American actress (1927–2020)

Jeanne Doris Baird (March 28, 1927 – August 31, 2020) was an American actress. During her career, her name was often confused with that of singer Eugenie Baird.

== Early years ==
Jeanne Doris Baird was born in Meadville, Pennsylvania on March 28, 1927, and raised and educated in Santa Barbara, California. She attended the University of California, Los Angeles (UCLA). As a teenager, Baird won the Miss Junior America beauty contest, after which she worked briefly as a model. She also painted scenery at the Lobero Theatre in Santa Barbara before she became an actress.

== Career ==
Baird gained early television experience as the "bat girl" on Batter Up! on KTTV in Los Angeles. The program was a quiz show that used a baseball format with scores based on correct answers to questions by members of two teams. She also worked at KEYT-TV in Santa Barbara in the early 1950s. Her activities there included hosting Jeanne Baird Presents, a daily afternoon program. In 1955 she went to Hollywood with plans to become an actress. She considered changing her name but decided not do so after she consulted numerologists and nomenclaturologists.
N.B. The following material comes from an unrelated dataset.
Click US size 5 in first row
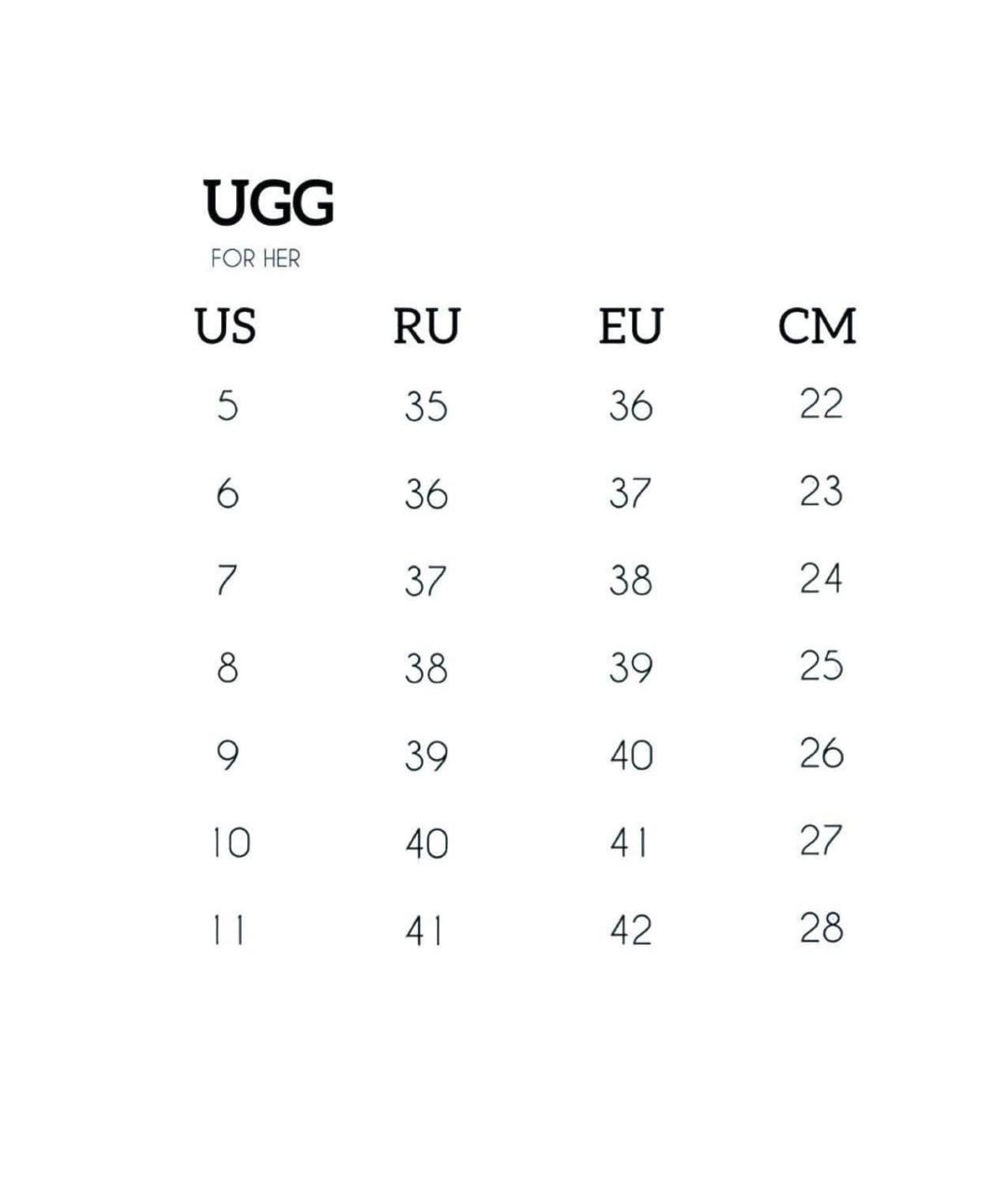This screenshot has height=1195, width=1008. coord(228,406)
Initially Baird found herself in "character ingenue" roles, but she wondered, "How many parts are there for a character ingenue?" Eventually she moved into tragic roles, which did not suit her happier personality. Moving to New York and work on television provided opportunities for her to do "light, fun roles" and to appear on panel shows, giving people the chance to know her apart from characters that she portrayed.

While Baird was living in California, a 3000-mile trip to New York for a planned one-day filming of a commercial led to more work than she anticipated. When she finished making the commercial, she was hired to be the "Girl of the Week" for the Today show, a stint that was intended to be for one week but lasted four months. Her role on Today, in turn, led to her being selected for the cast of the NBC soap opera Ben Jerrod, playing Agnes Abbott. Other TV shows on which she appeared included Ironside, Rescue 8, Pantomime Quiz, Ben Casey, Bonanza, Four Star Playhouse, and Perry Mason.

Films in which Baird appeared included Get Outta Town, The Gay Deceivers, Black Spurs, and Andy Hardy Comes Home. She also acted in TV commercials for "everything from dog food to lavender hair rinse", and for two years she was a commentator on the NBC-TV broadcast of the Tournament of Roses Parade.

== Personal life ==
After Baird moved to Hollywood, she lived on $127.50 per month, saving the other half of each paycheck. Her apartment (a converted porch) was "the size of a streetcar".

In October 1957, Baird married lemon rancher and restaurant builder William Meyerink. They separated in 1962. Their daughter is Victoria Meyerink, who was a child actress. Mother and daughter appeared together in 1964 in "The Good Provider", an episode of The Littlest Hobo on Canada's CTV Television Network.

Jeanne Baird died in Los Angeles on August 31, 2020, at the age of 93. She was predeceased by her former husband, William, and survived by her daughter, Victoria.